Introduction: Although portal venous (PV) complications after liver transplantation (LT) are rare, they may result in graft loss. We evaluated PV complications after LT in our center.
Patients and Methods: PV anastomoses were performed end-to-end using 2-quadrant technique. One PV was anastomosed end-to-end to the collateral vein draining to the superior mesenteric vein. One patient had partial thrombus in the main PV before transplantation. After thrombectomy, anastomosis was performed. Post-operatively, intravenous heparin infusion and then oral anticoagulant agent was given to patients.

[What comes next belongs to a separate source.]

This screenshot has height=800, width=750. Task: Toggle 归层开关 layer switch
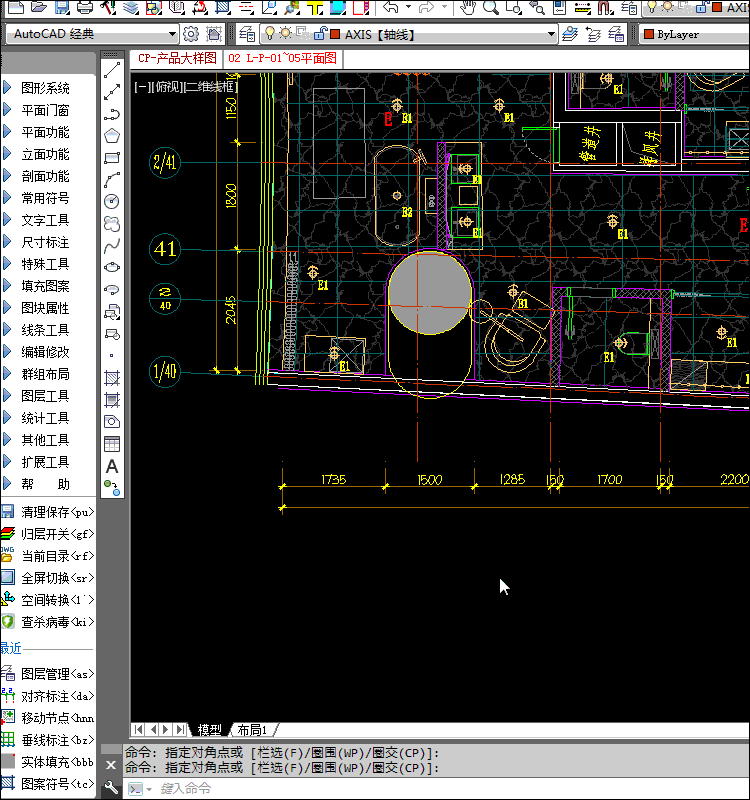pyautogui.click(x=57, y=534)
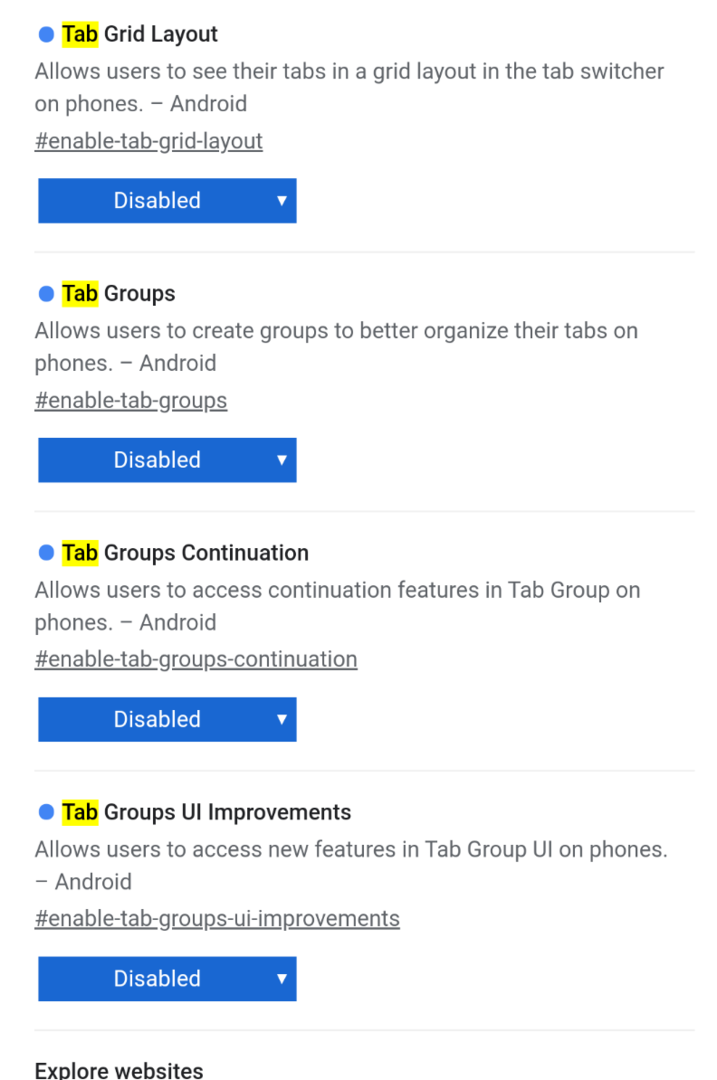Click arrow on Tab Groups dropdown

[282, 460]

Results: A total of 649 LT were performed in our center between December 1988 and December 2019. PV complications developed in 18 of the patients. 12 (%66) were pediatric. Ten of these patients (%58.8) were CHILD C. The mean GRWR was 2.5% (0.66-4.5). The complications were 10 stenosis, 4 aneurysm, 2 thrombus, 1 thrombus with aneurysm and 1 thrombus with stenosis.  Four of the complications occurred in the first 3 months. These are one was aneurysm, two stenosis and one was thrombus. PV enlarged on average by 5 mm on aneurysms, did not require intervention. If the stenosis <50%, percutaneous transluminal angioplasty (PTA) was performed. Stent placement was performed on three patients with >50% stenosis. On the postoperative first day PV thrombus developed in one patient and treated with surgical thrombectomy. In the case of thrombus detected in later stages, portal venous flow was increased via endovascular interventions. Three patients were past away during follow up period due to pneumonia and sepsis.
Conclusion: High CHILD score, high GRWR and pediatric patients are the risk factors for the development of PV complication. Thrombectomy via laparotomy should be considered primarily in first ten days after LT. After this period if PV complication occurs, it can be treated with interventional radiological techniques successfully.